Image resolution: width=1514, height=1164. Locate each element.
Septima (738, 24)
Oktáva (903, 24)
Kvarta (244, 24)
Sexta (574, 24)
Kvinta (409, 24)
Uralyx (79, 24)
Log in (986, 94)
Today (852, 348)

GIVEN TASK
Copy all of the items above word for word, line by line.

RESPONSE TO THE EXERCISE
Image resolution: width=1514, height=1164. Locate each element.
Septima (738, 24)
Oktáva (903, 24)
Kvarta (244, 24)
Sexta (574, 24)
Kvinta (409, 24)
Uralyx (79, 24)
Log in (986, 94)
Today (852, 348)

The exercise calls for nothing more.